In a working society, maybe. In a properly functioning government it's the job of the executive branch to find some kind of compromise and operate the government for the benefit of and according to the priorities of a reasonable approximation of all the citizens.
But that's not possible with ICE. Right now there's a large fraction of society that supports inhumane mass deportation, human rights disaster camps across the border, family separation policies (though that got rolled back, thankfully), no-knock armed police raids for visa violations etc....
And there's another large fraction of society, including the Github workers, who find that hateful and immoral. And those folks have no ability to affect policy absent waiting to vote again. Their desires and needs simply aren't being heard.
In previous administrations, that kind of hyper-partisan policymaking by the executive branch simply wouldn't have happened. Either because it's bad politics or because of some sense of order on the part of the policymakers. But it's not true now.
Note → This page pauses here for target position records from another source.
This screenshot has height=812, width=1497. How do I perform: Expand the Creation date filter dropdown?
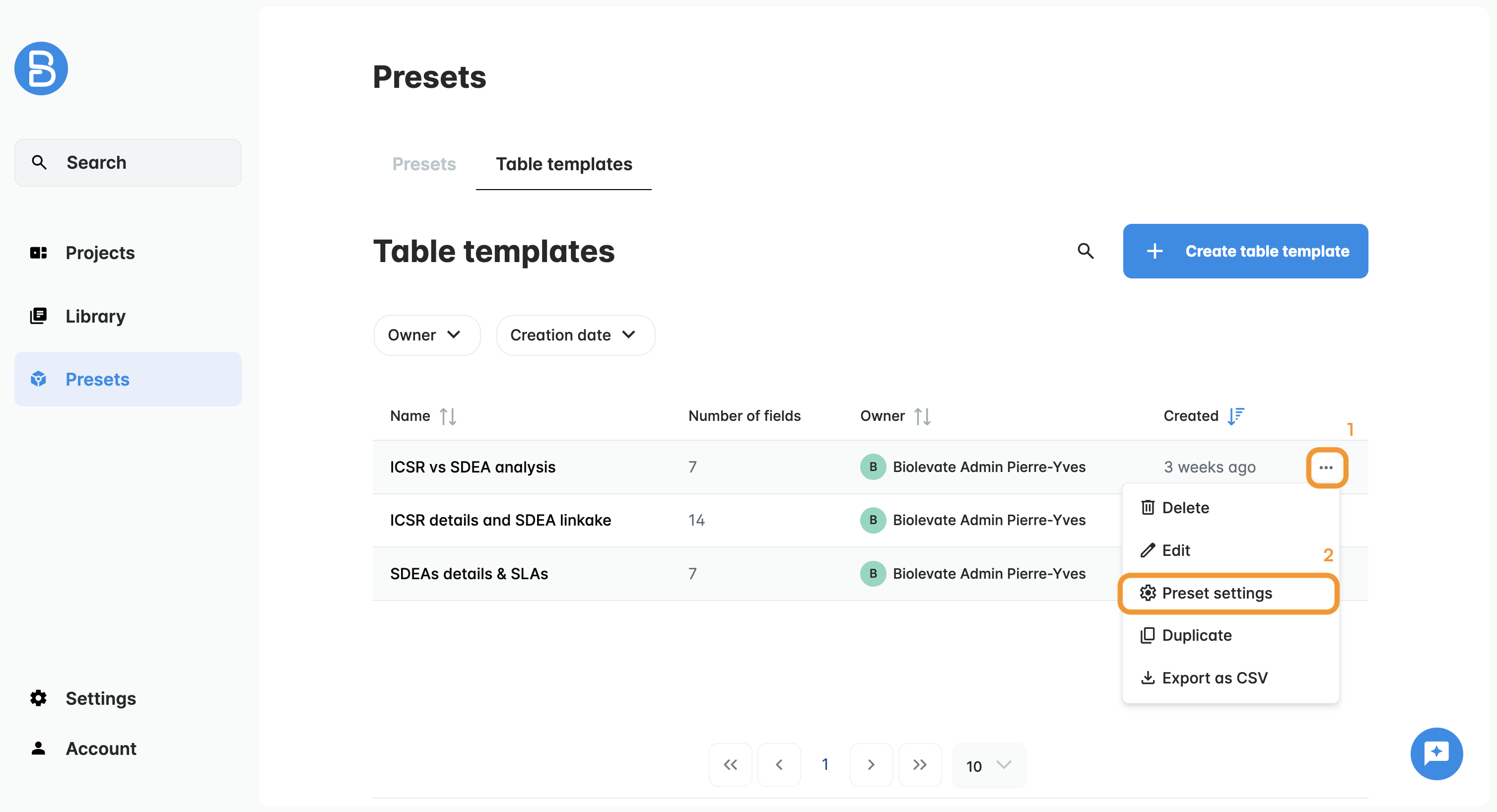pyautogui.click(x=575, y=336)
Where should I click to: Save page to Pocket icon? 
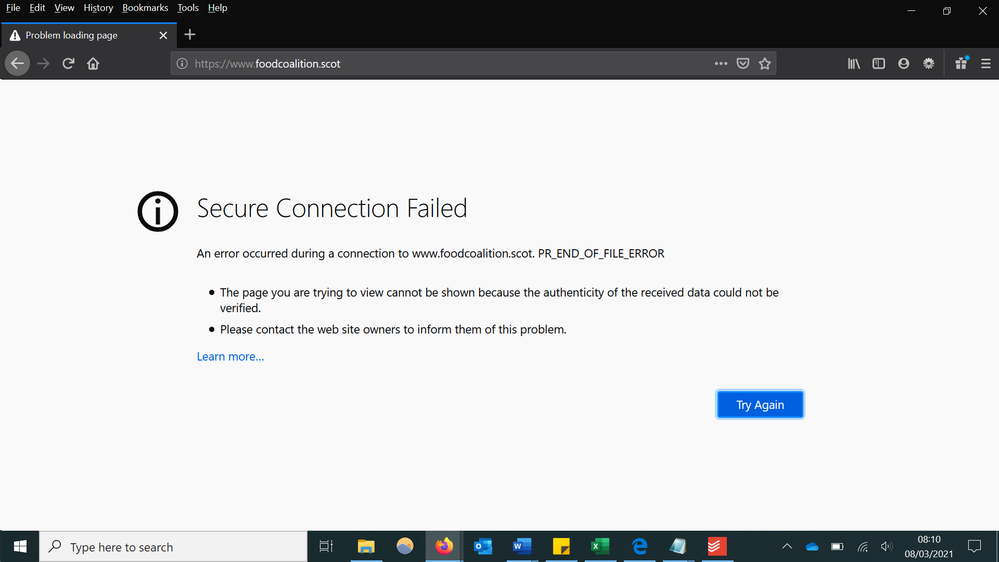click(x=743, y=64)
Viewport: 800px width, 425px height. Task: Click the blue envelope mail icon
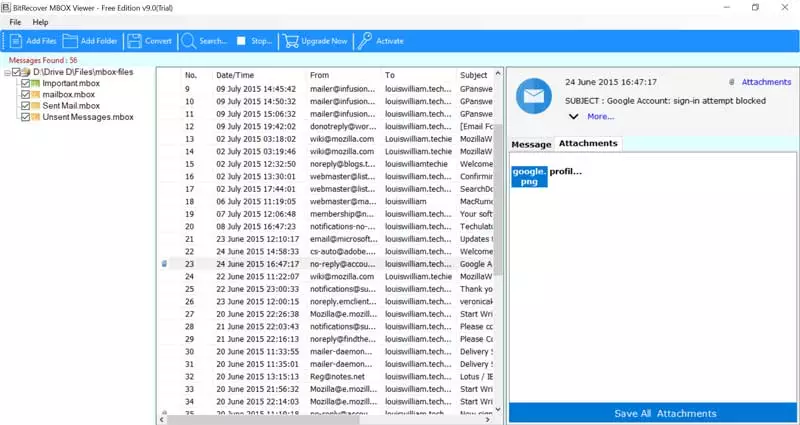532,97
The root cause, basically, is that one political party in the US decided to make an "enemy" out of a population (hispanic immigrants) in order to gin up votes from people that don't like them. And the resulting skew in civic priorities has made a big mess. This is how you get civil unrest, which we're seeing right now in all sorts of contexts.
But the mess isn't the fault of the protestors or the github folks, really. You can't run a country according to the parochial needs of your half of the electorate and tell everyone else to fuck off. They start flipping tables.